# TO DO
Please output, exactly and without pictures, the lines from the opening of the listing below through the line containing "Task: Click the Twitter icon in footer", both included.
============================================================
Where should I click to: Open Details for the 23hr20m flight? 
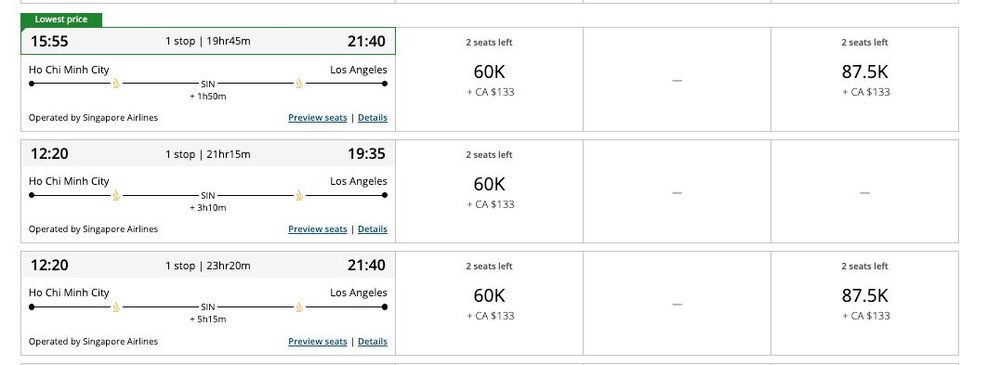click(372, 341)
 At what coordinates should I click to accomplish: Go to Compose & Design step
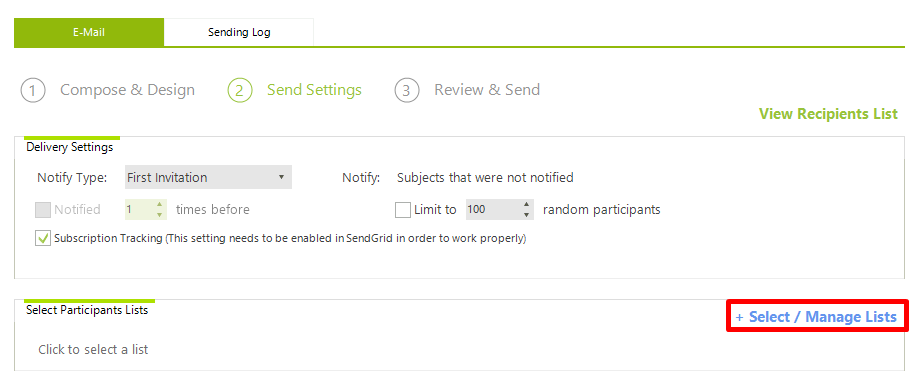pos(127,90)
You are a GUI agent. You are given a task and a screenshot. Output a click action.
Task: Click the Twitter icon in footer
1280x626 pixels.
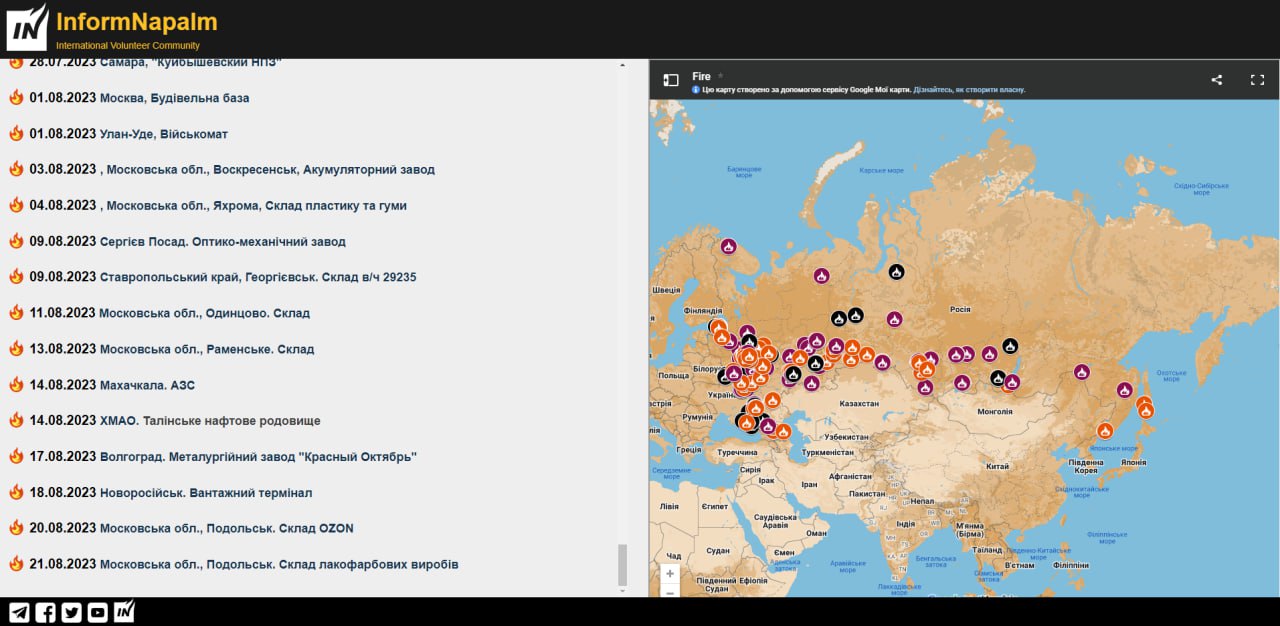[71, 612]
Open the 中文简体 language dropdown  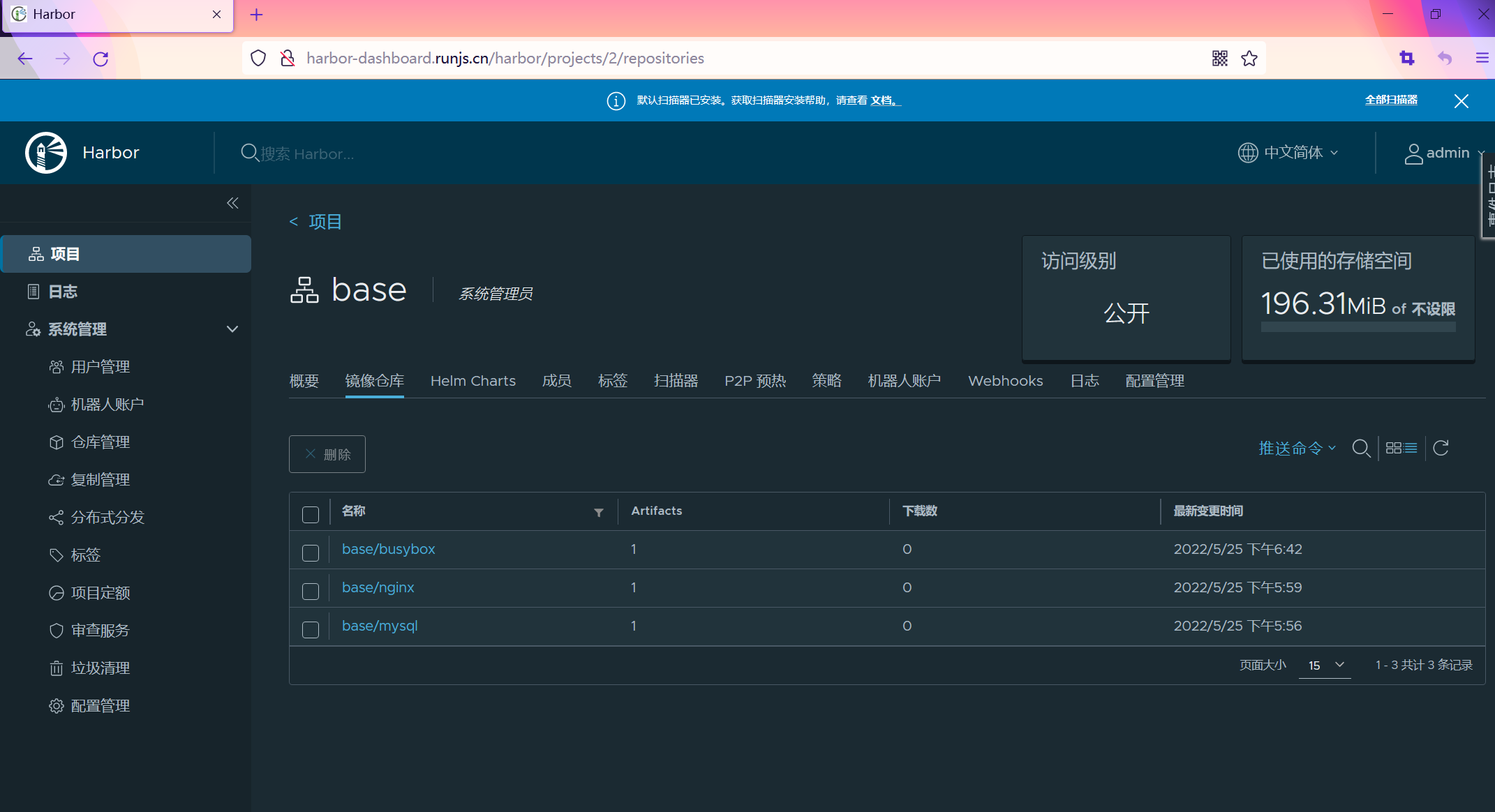pyautogui.click(x=1288, y=153)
============================================================
# EXERCISE RESULT
Where should I click to: Open Details for the 23hr20m flight? 
click(372, 341)
 At what coordinates should I click to accomplish: Go to Compose & Design step
pos(127,90)
You are a GUI agent. You are given a task and a screenshot. Output a click action.
Task: Click the Twitter icon in footer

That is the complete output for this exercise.